I wanted a typical one page cheat sheet I could hang on my wall. None of the cheat sheets were ideal for me, they were too long or missing information like how to deal with nested lists\code blocks. The one I settled on is from Ahred code.

Alternative to HTML generation

For wiki pages and clog posts there are options to generating output from your Markdown.

Confluence has it’s own markup sytax of course though is WYSIWYG now. There are a number of ways to use Markdown inc a confluence page but they simplest is via Insert > Markup & select Markdown.

If you have your own WordPress.org site there is a plugin WP-Markdown that allows you to use paste your MarkDown into a new post but it is not maintained and I would not recommend it.
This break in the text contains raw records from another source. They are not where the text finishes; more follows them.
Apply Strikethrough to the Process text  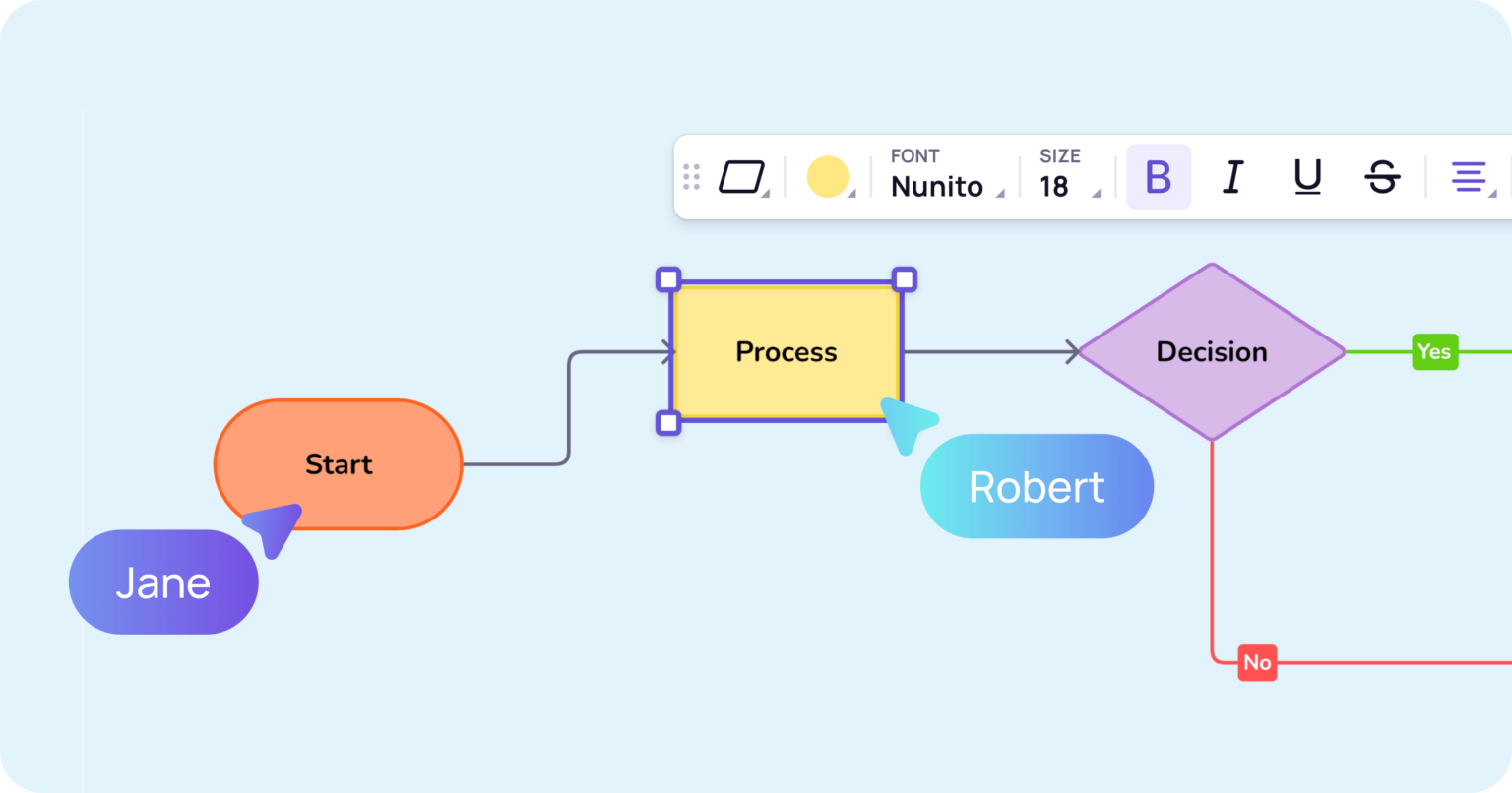(x=1380, y=177)
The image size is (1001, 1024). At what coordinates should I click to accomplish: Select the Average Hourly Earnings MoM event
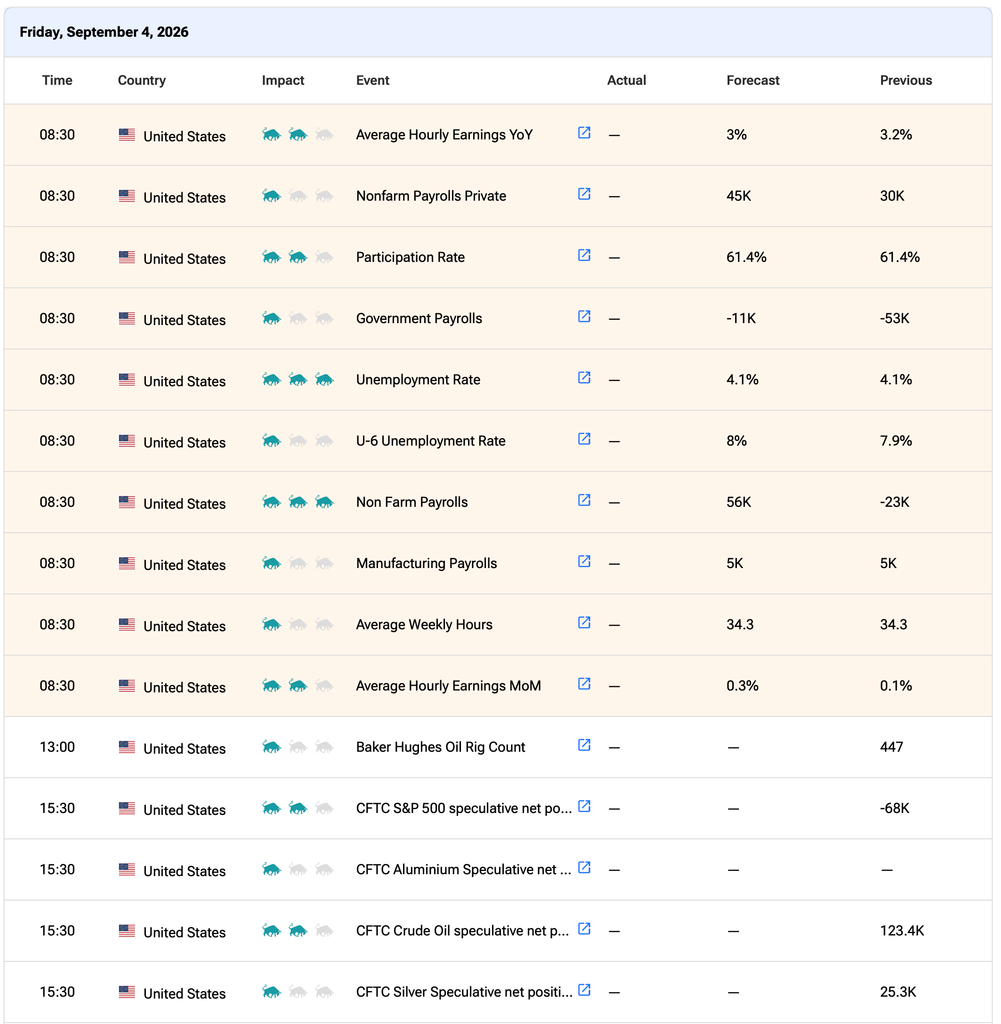coord(449,686)
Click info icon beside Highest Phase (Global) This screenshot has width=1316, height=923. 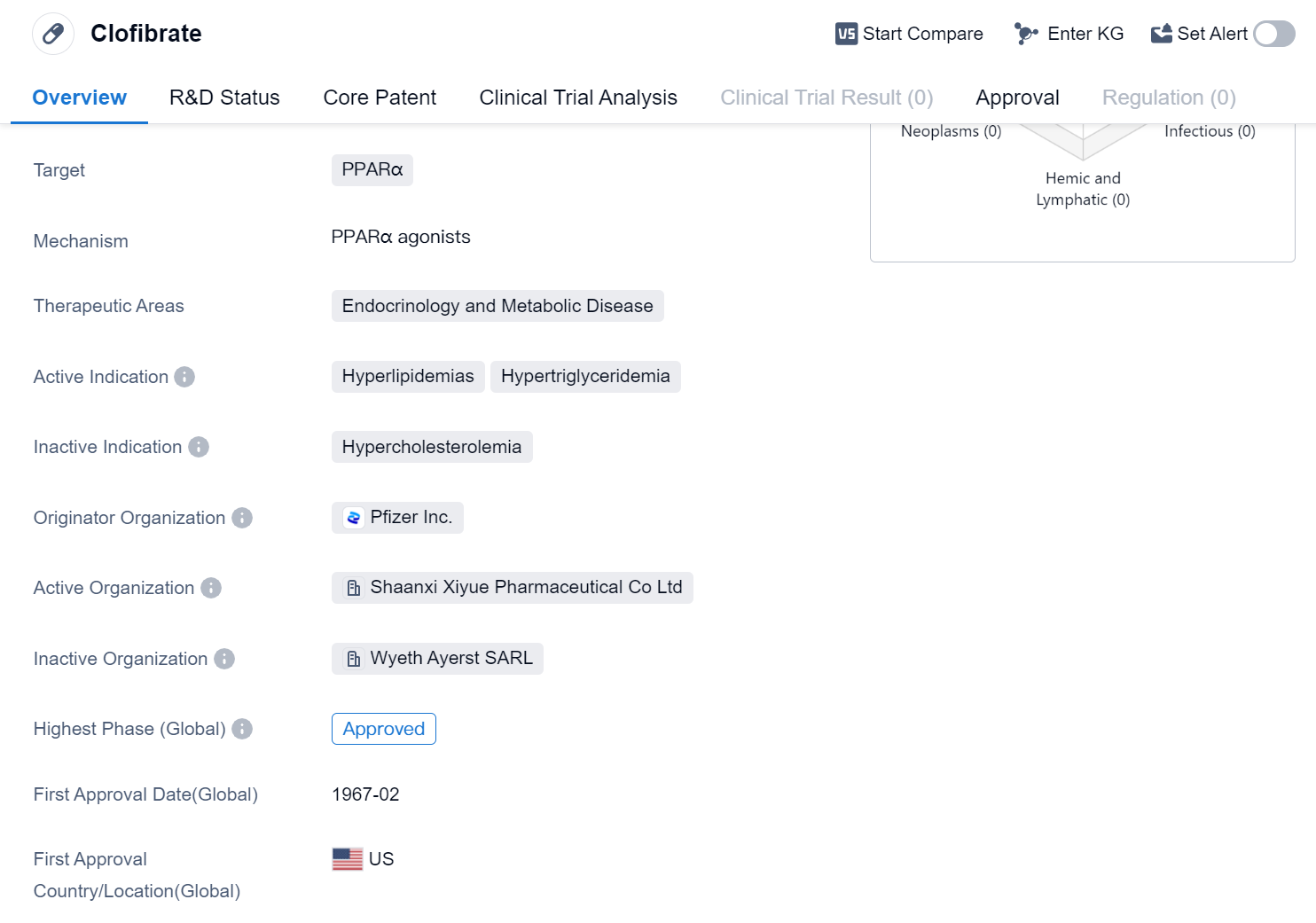242,729
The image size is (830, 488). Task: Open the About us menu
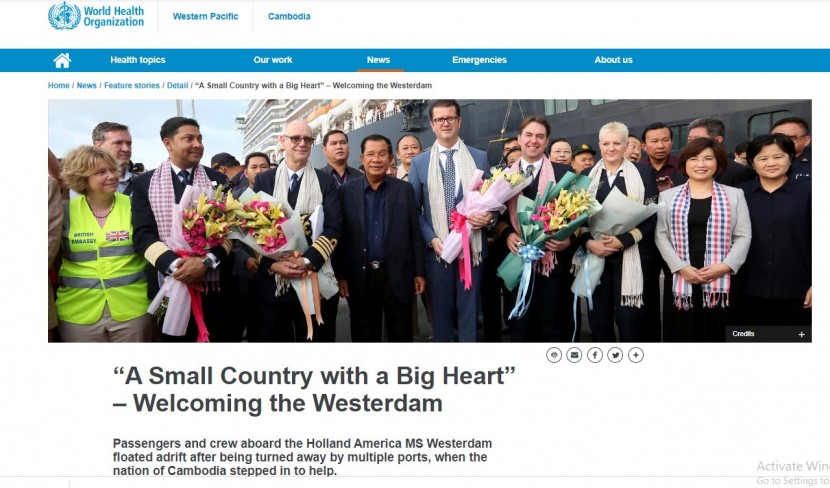tap(613, 60)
Instead I use Pandoc and paste the HTML. I used Markdown for this post in August 2018 as well as this page itself. Have a look at the Markdown used for this page in side-by-side view with the HTML.

Trying Markdown

Gruber has a sandbox where you can try Markdown and you can use Pandoc online to render it to HTML.

Alternatively there are loads of online Markdown editors such as stackedit.io In-browser Markdown editor & Markdowner. I like the side by side editors where you can see the markup in one pan and the HTML output in another, hackmd.io works great for this and each edit also gets it’s own URL.